--- RECORDS FOR THIS TASK ---

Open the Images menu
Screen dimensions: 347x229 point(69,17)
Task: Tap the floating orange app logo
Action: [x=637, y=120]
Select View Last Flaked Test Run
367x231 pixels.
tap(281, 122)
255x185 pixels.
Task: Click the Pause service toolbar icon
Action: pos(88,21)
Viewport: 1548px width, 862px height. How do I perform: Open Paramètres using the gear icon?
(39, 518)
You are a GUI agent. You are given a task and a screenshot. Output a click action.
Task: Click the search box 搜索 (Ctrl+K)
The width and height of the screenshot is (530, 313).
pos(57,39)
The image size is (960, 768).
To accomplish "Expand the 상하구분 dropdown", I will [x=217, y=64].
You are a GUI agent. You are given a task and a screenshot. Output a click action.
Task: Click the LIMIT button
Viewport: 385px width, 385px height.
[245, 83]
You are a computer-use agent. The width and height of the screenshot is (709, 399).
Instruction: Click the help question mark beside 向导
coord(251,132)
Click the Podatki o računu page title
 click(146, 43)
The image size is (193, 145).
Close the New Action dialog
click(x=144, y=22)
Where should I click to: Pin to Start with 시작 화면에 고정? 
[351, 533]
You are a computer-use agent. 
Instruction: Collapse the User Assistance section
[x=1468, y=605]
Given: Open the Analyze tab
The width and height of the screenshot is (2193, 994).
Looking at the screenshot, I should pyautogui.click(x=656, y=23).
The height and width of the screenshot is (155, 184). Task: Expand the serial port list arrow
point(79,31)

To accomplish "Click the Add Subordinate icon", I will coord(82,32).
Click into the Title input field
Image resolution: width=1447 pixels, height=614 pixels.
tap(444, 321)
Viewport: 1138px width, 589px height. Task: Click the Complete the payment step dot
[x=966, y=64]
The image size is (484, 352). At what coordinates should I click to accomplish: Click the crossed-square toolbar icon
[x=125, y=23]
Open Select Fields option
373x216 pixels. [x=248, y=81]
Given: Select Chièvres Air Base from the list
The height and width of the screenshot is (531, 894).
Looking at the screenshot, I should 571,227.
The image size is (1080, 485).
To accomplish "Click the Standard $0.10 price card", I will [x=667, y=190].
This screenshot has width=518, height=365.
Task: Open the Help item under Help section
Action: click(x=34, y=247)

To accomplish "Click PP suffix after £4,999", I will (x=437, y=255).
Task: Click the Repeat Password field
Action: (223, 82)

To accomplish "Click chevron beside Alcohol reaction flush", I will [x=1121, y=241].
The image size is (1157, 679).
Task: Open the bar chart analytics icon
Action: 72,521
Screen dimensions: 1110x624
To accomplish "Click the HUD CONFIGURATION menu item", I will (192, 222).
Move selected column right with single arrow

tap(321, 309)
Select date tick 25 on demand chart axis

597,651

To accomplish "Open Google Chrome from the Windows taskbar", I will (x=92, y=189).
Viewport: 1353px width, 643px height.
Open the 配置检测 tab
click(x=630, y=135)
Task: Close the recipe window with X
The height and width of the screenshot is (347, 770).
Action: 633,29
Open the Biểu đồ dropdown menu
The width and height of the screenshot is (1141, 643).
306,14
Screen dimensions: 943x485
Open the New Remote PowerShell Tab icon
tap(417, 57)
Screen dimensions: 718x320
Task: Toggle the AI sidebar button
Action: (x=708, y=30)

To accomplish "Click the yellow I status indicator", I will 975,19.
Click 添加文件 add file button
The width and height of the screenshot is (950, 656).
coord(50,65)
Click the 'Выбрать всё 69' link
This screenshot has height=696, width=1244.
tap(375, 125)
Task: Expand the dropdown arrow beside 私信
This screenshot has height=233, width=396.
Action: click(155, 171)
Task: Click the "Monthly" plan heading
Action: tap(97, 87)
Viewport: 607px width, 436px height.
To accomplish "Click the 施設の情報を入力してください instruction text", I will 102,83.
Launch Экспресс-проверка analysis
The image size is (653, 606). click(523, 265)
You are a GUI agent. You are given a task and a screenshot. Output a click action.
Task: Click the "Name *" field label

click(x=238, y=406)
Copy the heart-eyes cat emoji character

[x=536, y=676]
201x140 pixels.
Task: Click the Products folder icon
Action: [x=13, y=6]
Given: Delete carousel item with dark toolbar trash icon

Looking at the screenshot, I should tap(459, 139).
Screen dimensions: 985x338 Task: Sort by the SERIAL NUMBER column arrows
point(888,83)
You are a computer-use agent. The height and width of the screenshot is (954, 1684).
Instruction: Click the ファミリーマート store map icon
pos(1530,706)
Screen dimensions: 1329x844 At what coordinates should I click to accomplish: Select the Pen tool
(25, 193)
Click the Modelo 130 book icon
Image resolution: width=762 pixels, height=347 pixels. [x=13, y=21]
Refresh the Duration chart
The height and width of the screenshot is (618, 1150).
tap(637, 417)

---

Quote all of the data above line for line, with no changes.

(SOLUTION FOR THIS EXERCISE)
Open the Images menu
Screen dimensions: 347x229 point(69,17)
Task: Tap the floating orange app logo
Action: [x=637, y=120]
Select View Last Flaked Test Run
367x231 pixels.
tap(281, 122)
255x185 pixels.
Task: Click the Pause service toolbar icon
Action: pos(88,21)
Viewport: 1548px width, 862px height. How do I perform: Open Paramètres using the gear icon?
(39, 518)
You are a GUI agent. You are given a task and a screenshot. Output a click action.
Task: Click the search box 搜索 (Ctrl+K)
The width and height of the screenshot is (530, 313).
pos(57,39)
The image size is (960, 768).
To accomplish "Expand the 상하구분 dropdown", I will [x=217, y=64].
You are a GUI agent. You are given a task and a screenshot. Output a click action.
Task: Click the LIMIT button
Viewport: 385px width, 385px height.
[245, 83]
You are a computer-use agent. The width and height of the screenshot is (709, 399).
Instruction: Click the help question mark beside 向导
coord(251,132)
Click the Podatki o računu page title
 click(146, 43)
The image size is (193, 145).
Close the New Action dialog
click(x=144, y=22)
Where should I click to: Pin to Start with 시작 화면에 고정? 
[351, 533]
You are a computer-use agent. 
Instruction: Collapse the User Assistance section
[x=1468, y=605]
Given: Open the Analyze tab
The width and height of the screenshot is (2193, 994).
Looking at the screenshot, I should pyautogui.click(x=656, y=23).
The height and width of the screenshot is (155, 184). Task: Expand the serial port list arrow
point(79,31)

To accomplish "Click the Add Subordinate icon", I will coord(82,32).
Click into the Title input field
Image resolution: width=1447 pixels, height=614 pixels.
tap(444, 321)
Viewport: 1138px width, 589px height. Task: Click the Complete the payment step dot
[x=966, y=64]
The image size is (484, 352). At what coordinates should I click to accomplish: Click the crossed-square toolbar icon
[x=125, y=23]
Open Select Fields option
373x216 pixels. [x=248, y=81]
Given: Select Chièvres Air Base from the list
The height and width of the screenshot is (531, 894).
Looking at the screenshot, I should 571,227.
The image size is (1080, 485).
To accomplish "Click the Standard $0.10 price card", I will [x=667, y=190].
This screenshot has width=518, height=365.
Task: Open the Help item under Help section
Action: click(x=34, y=247)

To accomplish "Click PP suffix after £4,999", I will (x=437, y=255).
Task: Click the Repeat Password field
Action: (223, 82)

To accomplish "Click chevron beside Alcohol reaction flush", I will [x=1121, y=241].
The image size is (1157, 679).
Task: Open the bar chart analytics icon
Action: 72,521
Screen dimensions: 1110x624
To accomplish "Click the HUD CONFIGURATION menu item", I will (192, 222).
Move selected column right with single arrow

tap(321, 309)
Select date tick 25 on demand chart axis

597,651

To accomplish "Open Google Chrome from the Windows taskbar", I will (x=92, y=189).
Viewport: 1353px width, 643px height.
Open the 配置检测 tab
click(x=630, y=135)
Task: Close the recipe window with X
The height and width of the screenshot is (347, 770).
Action: 633,29
Open the Biểu đồ dropdown menu
The width and height of the screenshot is (1141, 643).
306,14
Screen dimensions: 943x485
Open the New Remote PowerShell Tab icon
tap(417, 57)
Screen dimensions: 718x320
Task: Toggle the AI sidebar button
Action: (x=708, y=30)

To accomplish "Click the yellow I status indicator", I will 975,19.
Click 添加文件 add file button
The width and height of the screenshot is (950, 656).
coord(50,65)
Click the 'Выбрать всё 69' link
This screenshot has height=696, width=1244.
tap(375, 125)
Task: Expand the dropdown arrow beside 私信
This screenshot has height=233, width=396.
Action: click(155, 171)
Task: Click the "Monthly" plan heading
Action: tap(97, 87)
Viewport: 607px width, 436px height.
To accomplish "Click the 施設の情報を入力してください instruction text", I will 102,83.
Launch Экспресс-проверка analysis
The image size is (653, 606). click(523, 265)
You are a GUI agent. You are given a task and a screenshot. Output a click action.
Task: Click the "Name *" field label

click(x=238, y=406)
Copy the heart-eyes cat emoji character

[x=536, y=676]
201x140 pixels.
Task: Click the Products folder icon
Action: [x=13, y=6]
Given: Delete carousel item with dark toolbar trash icon

Looking at the screenshot, I should tap(459, 139).
Screen dimensions: 985x338 Task: Sort by the SERIAL NUMBER column arrows
point(888,83)
You are a computer-use agent. The height and width of the screenshot is (954, 1684).
Instruction: Click the ファミリーマート store map icon
pos(1530,706)
Screen dimensions: 1329x844 At what coordinates should I click to accomplish: Select the Pen tool
(25, 193)
Click the Modelo 130 book icon
Image resolution: width=762 pixels, height=347 pixels. [x=13, y=21]
Refresh the Duration chart
The height and width of the screenshot is (618, 1150).
tap(637, 417)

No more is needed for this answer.